AbsaOSS / ABRiS

Avro SerDe for Apache Spark structured APIs.
Apache License 2.0
230 stars 75 forks source link

Abris #239 part 2 - Upgrade to spark 3.2 #245

Closed gundersborg closed 2 years ago

gundersborg commented 2 years ago

Upgrade to Spark 3.2.0. Second part of a fix for #239.

This PR builds on top of the changes already requested in PR #244. Since the Spark upgrade fails without those changes, I have included them in this PR too, in order to be able to check out the changes and run tests. If you prefer to have just the Spark change in this PR, let me know and I'll remove the commits from #244.

Currently, the changes suggested only works for Spark 3.2. Due to changes in Spark, the AvroDataToCatalyst and CatalystDataToAvro classes needs to override a new withNewChildInternal method, which becomes an issue when simultaneously supporting Spark 3.2 and older versions: Spark 3.2 compilation will fail and require the Catalyst classes to be abstract without, and 3.1 and older will fail because the new method isn't overriding anything. There might be an elegant way to solve this with traits or similar, but with my limited Scala experience I haven't managed to. This would likely be a decider for whether Spark 3.2 support needs to be maintained in a separate branch or not.

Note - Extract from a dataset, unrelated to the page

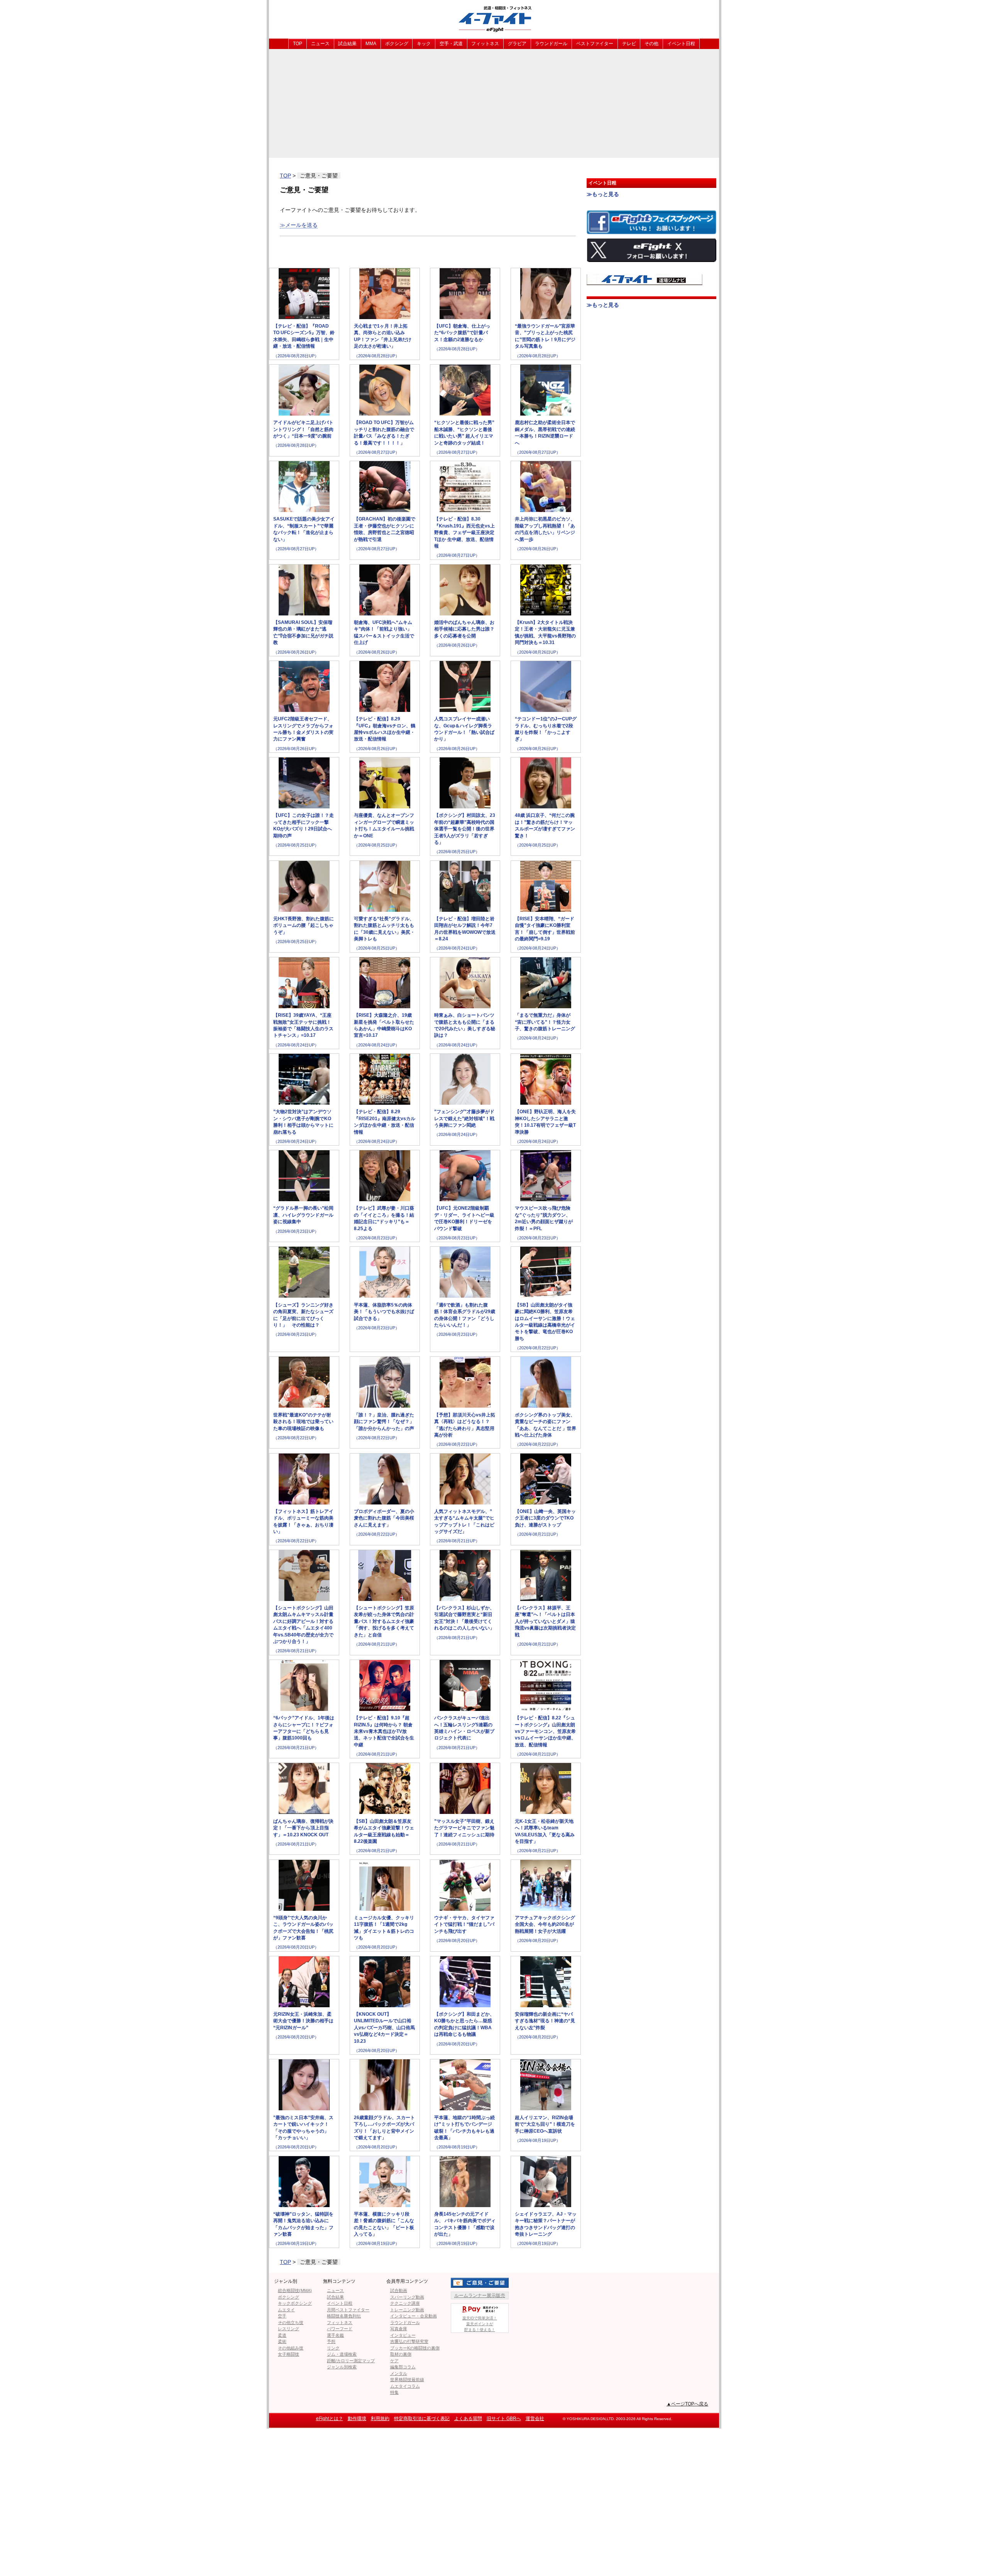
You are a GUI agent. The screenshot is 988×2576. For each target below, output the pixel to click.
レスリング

AvroDeserializer contains some throws of a generic scala.Exception instead of IncompatibleSchemaException, since that one is not longer accessible. It's not great, but once #240 is merged the ABRiS AvroDeserializer will be replaced with the one from Spark, so that is either fine or these changes can be piggybacked with #240.

I have run tests for Spark 3.2 and Scala 2.12 and they are green. I haven't tested Scala 2.11, since Spark 3.2 does not support support it (and all the older Spark versions obviously fail due to withNewChildInternal not overriding anything).